Mon Père, vous êtes, avec quelques autres, à l’origine du collectif Antioche, dont on a découvert, il y a quelques jours, l’existence sur Le Salon beige, et qui réunit "des prêtres et des religieux de tous âges, ruraux et urbains, à différents niveaux de la hiérarchie ecclésiastique". Pouvez-vous expliquer aux lecteurs de Boulevard Voltaire l’objectif de ce collectif et les raisons qui vous ont poussés à le créer ?

Il est normal que les ecclésiastiques aient des opinions politiques diverses. Cela ne nous choque pas, dans les limites d’une analyse un peu approfondie des choses, puisque nous avons aussi parfois à éclairer les consciences, et dans celles des « points non négociables ». Ce qui est devenu insupportable - d’où notre prise de parole -, c’est l’injonction anti-Le Pen. Elle est aggravée par le fait qu’elle se fait l’écho, assez servile reconnaissons-le, de la sphère médiatique. Comme s’il n’y avait pas de graves interrogations à se poser sur les positions des autres partis politiques en matière de mondialisme, de défense de la vie ou d’atteinte à la dignité humaine par la réduction à l’économisme. Et je ne parle même pas des sujets sociétaux qui vous sont si chers, carrément évacués. Ramener le débat à la question migratoire en s’appuyant sur une seule phrase de l’Évangile, c’est indigne des citoyens français auxquels on s’adresse. Ouverture contre fermeture, c’est du chamanisme, pas de la politique. « Accueillir l’autre » en oubliant l’enfant à naître, c’est illogique. Nous citons volontiers les propos du pape François, dans Laudato si’, modèle de réflexion plus équilibrée sur les grands enjeux actuels. Nous nous inspirons de l’enseignement de Jean-Paul II (Mémoire et identité, par exemple), de son personnalisme enraciné et universel sans idéologie. Mais qui écoute le pape dans les circuits officiels, au-delà des propos convenus.

Le lendemain de la publication de votre communiqué, Le Salon beige a dit avoir reçu de nombreux messages d’ecclésiastiques souhaitant s’associer à votre démarche, au point qu’a été mis en ligne un formulaire (anonyme) de soutien. D’autres que vous ressentent donc ce malaise ? D’où viennent ces prêtres, principalement ?

L’écho pris par cette initiative nous a surpris nous-mêmes. Le noyau de départ est plutôt jeune, pas forcément « tradi » au sens habituel du terme. Le formulaire a réuni à cette heure une centaine de signataires. Franchement, les chiffres ne nous intéressent pas beaucoup. Nous n’avons aucun projet de perpétuer un lobby ou un groupe de pression dans l’Église. C’est l’argument qui sera employé contre nous. Il ne fait pas sens. Le but est simplement d’alerter. Et si Emmanuel Macron avait été moins net dans ses propos, mieux entouré, nous aurions eu des scrupules à intervenir. Hélas, personne ne peut en douter, il a affirmé qu’il essayerait d’abolir toutes les frontières qui restent, géographiques, économiques, humaines, aux dépens des plus faibles. Voter Marine Le Pen est envisageable pour un catholique : la preuve, de nombreux prêtres le feront.

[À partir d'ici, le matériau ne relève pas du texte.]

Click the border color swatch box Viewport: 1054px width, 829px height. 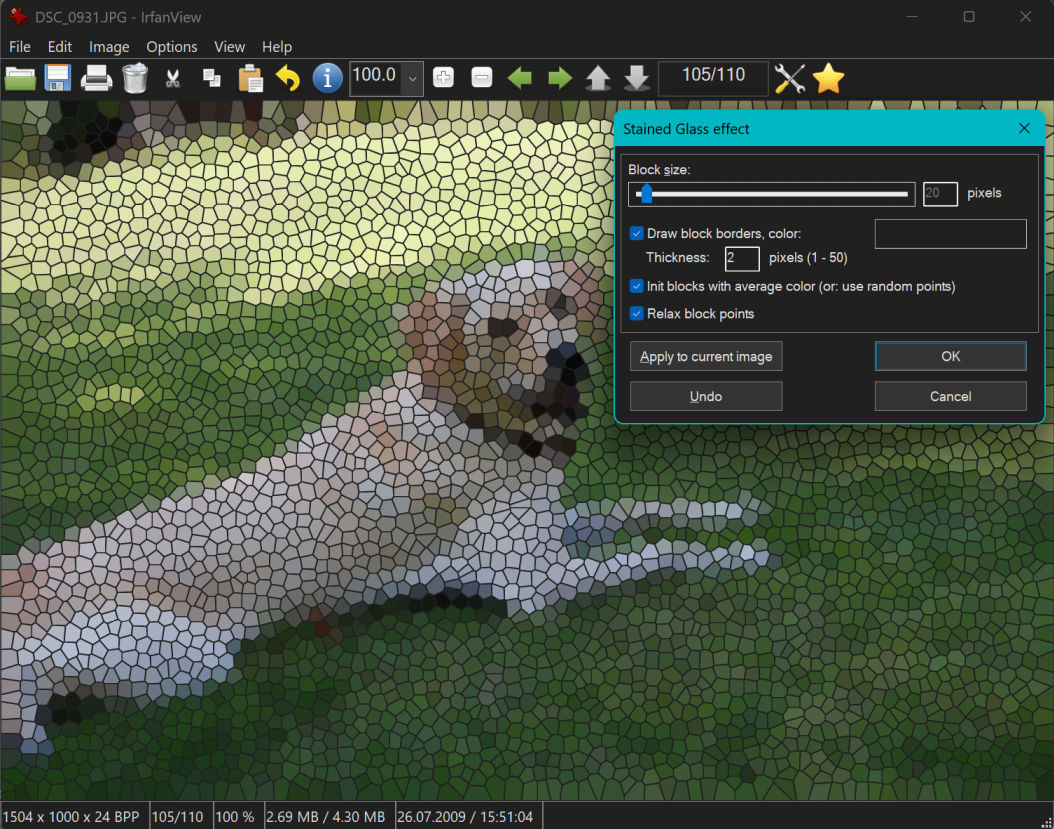tap(950, 234)
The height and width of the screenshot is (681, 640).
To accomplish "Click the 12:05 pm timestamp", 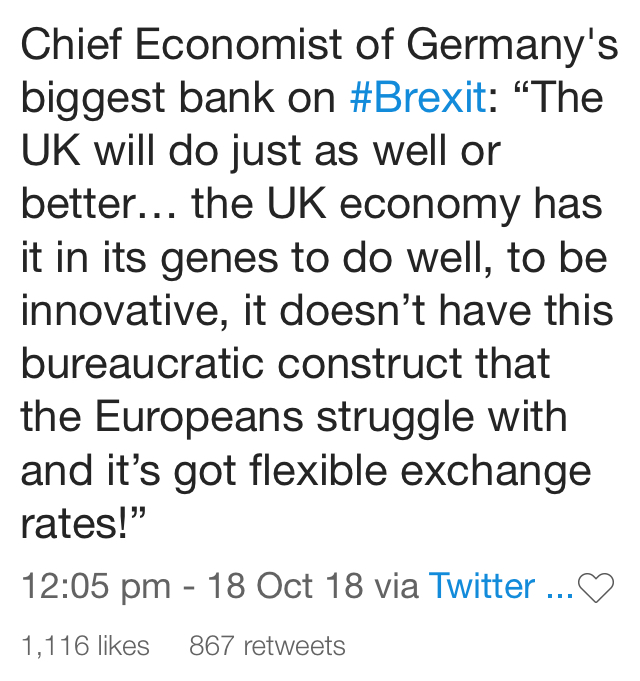I will (x=96, y=587).
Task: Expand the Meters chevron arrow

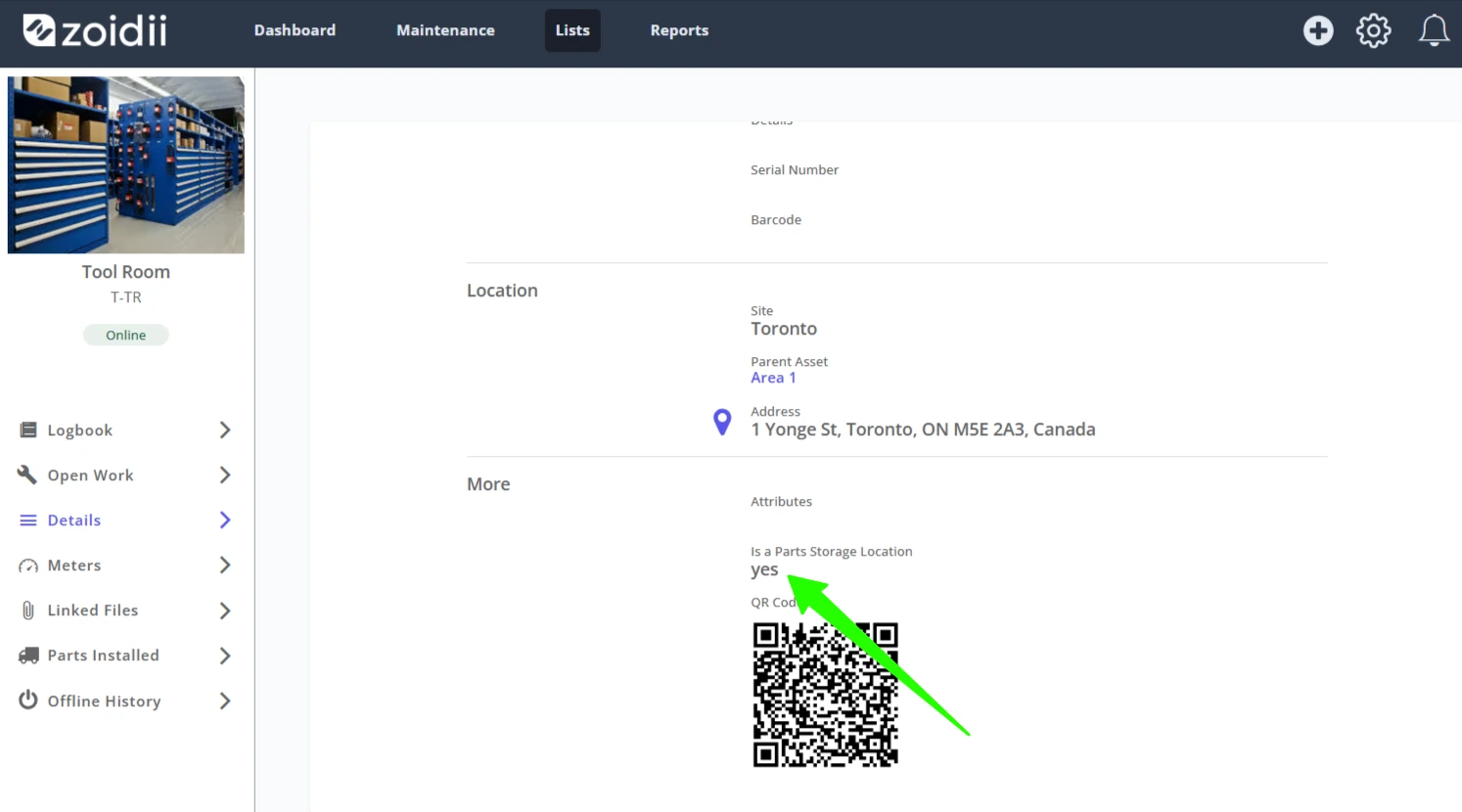Action: coord(225,565)
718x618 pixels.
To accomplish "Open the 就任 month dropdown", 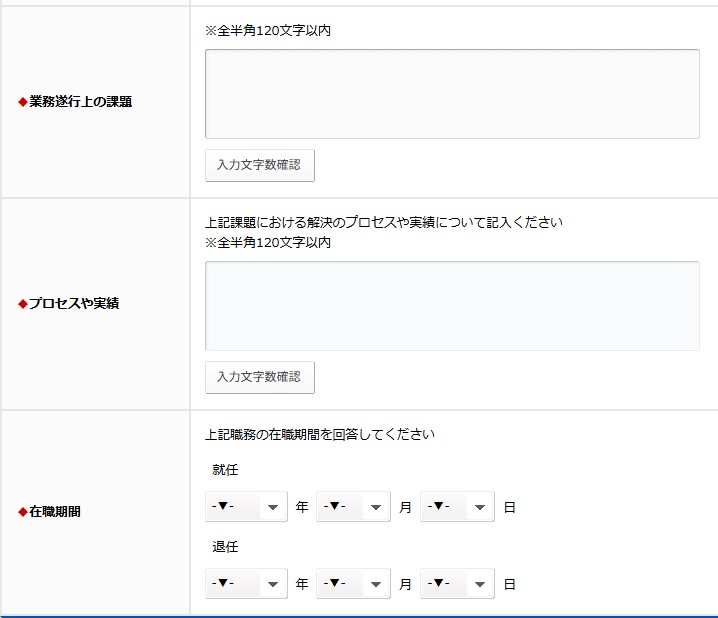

L’autre danger, c’est le rejet de la parole épiscopale, non pour son orientation politique, mais pour son simplisme et son unilatéralisme. S’il y avait un malaise, il serait là. Ce sont toujours les mêmes qui parlent, toujours dans le même sens, toujours avec les mêmes messages… À mon tour de poser une question : Mme Cluzel, vous êtes catholique, vous êtes une personnalité reconnue, engagée dans les grands débats de la société. Vous a-t-on proposé de vous exprimer dans les colonnes de La Croix ou devant la CEF (Conférence des évêques de France) ?

On a compris qu’il était important pour vous tous de garder l’anonymat. Pourtant, certains ecclésiastiques, parfois haut placés, ne se cachent pas pour professer des idées de gauche. L’inverse est impossible ?

Sur l’anonymat, deux aspects se conjuguent. D’une part, nous sommes obligés – comme les évêques, en principe – à conserver une réserve. Nos églises sont des lieux qui ne peuvent se cantonner à recevoir les seuls membres de tel ou tel parti. Nous voulons protéger notre travail quotidien de pasteurs. D’autre part, un confrère disait autrefois : « C’est l’arme des bâillonnés par les comités. » En termes contemporains, c’est la protection du « lanceur d’alerte ». Je pourrais vous donner d’innombrables exemples de la façon dont le système évoqué plus haut, bien huilé quoique vacillant, fait rentrer dans le rang tous ceux qui lui déplaisent. Rappelez-vous la façon dont le pauvre curé de Wisembach, dans les Vosges, a été réduit en poussière en 2015, en vertu du vieux principe : « Selon que vous serez puissants ou misérables. »

Sur l’expression d’une position divergente, la réponse est non. Il n’est pas possible, aujourd’hui, d’avoir des prises de position publiques différentes. Le problème, c’est que la parole est bien plus difficile à enchaîner qu’autrefois. Les évêques devraient aussi se rendre compte que nous aurions tout à gagner à élargir nos perspectives, à établir un vrai débat où chacun pourrait librement s’exprimer. La vérité nous rendra libres. N’ayons pas peur !

Propos recueillis par Gabrielle Cluzel.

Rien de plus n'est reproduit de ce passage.